Dr. Husband is currently a curator of Medieval Art and The
Cloisters at the Metropolitan Museum of Art, where he has been since 1970. He
is also the President of the Corpus Vitrearum Medii Aevi of the United States,
since 2006. He received his BA from Harvard University, MA from the Institute
of Fine Arts at New York University and his PhD from the Graduate School of
Arts and Sciences at Columbia University.
Dr. Husband is the author of many books and articles including, The Art of
Illumination: The Limbourg Brothers and the Belles Heures of Jean de France,
Duc de Berry (2008); The Treasury of Basel Cathedral (2001); The
Medieval Housebook and the Art of Illumination (1999); The Luminous
Image: Painted Glass Roundels in the Lowlands 1480-1560 (1995); Europe
in the Middle Ages: The Late Gothic from the Death of Saint-Louis to the
Reformation (1987); Medieval Pageantry (1987); The Wild
Man: Medieval Myth and Symbolism (1980); and The Secular Spirit: Life
and Art at the End of the Middles Ages (1975).

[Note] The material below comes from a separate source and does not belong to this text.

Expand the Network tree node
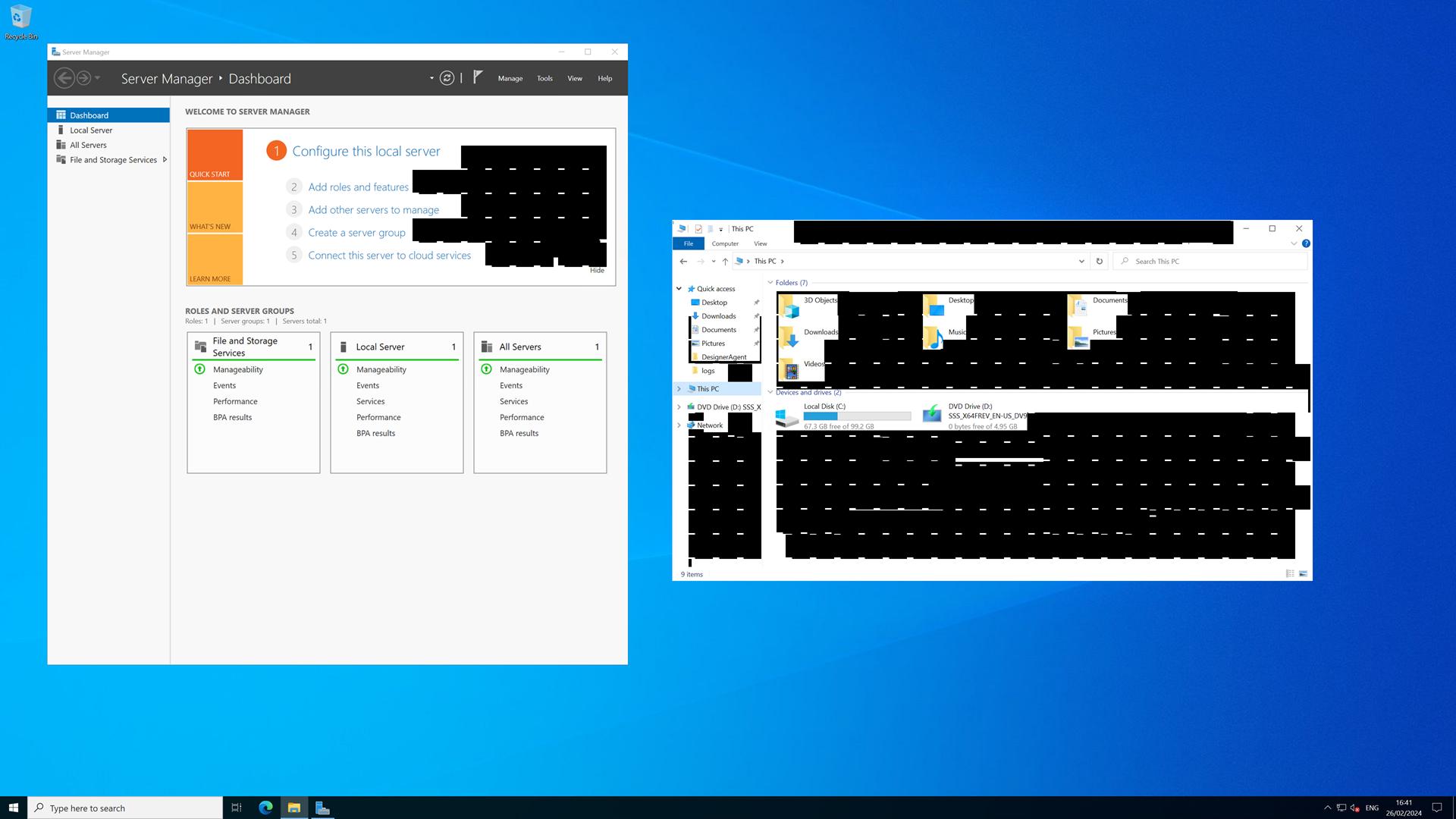(679, 425)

He has curated a number of exhibitions, the most recent being, “The Art of
Illumination: The Belles Heures of Jean de France, Duc de Berry” at the
Metropolitan Museum of Art and Musée du Louvre, Paris on view from 2010 to
2011. He has also curated “The Treasury of Basel Cathedral” at the
Metropolitan Museum of Art, Historisches Museum in Basel, and Bayerisches
Nationalmuseum in Munich (2001-2002); “Tilman Riemenschneider, Master
Sculpture of the Late Middle Ages” at the National Gallery of Art,
Washington D.C. and the Metropolitan Museum of Art (1999-2000); “The
Unicorn Tapestries” at the Metropolitan Museum of Art (1998); Medieval Art
from the Metropolitan Museum of Art and the Art Institute of Chicago, at the
Pushkin Museum and the State Hermitage in Leningrad (1989-1990); and
“Gothic and Renaissance Art in Nuremberg: 1300-1550” at the
Metropolitan Museum of Art and the Germanisches Nationalmuseum, Nuremberg
(1986).
Please join us in the Lecture Hall at 38 West 86th Street, between Columbus Ave
and Central Park West, at 5:45pm for a reception before the talk.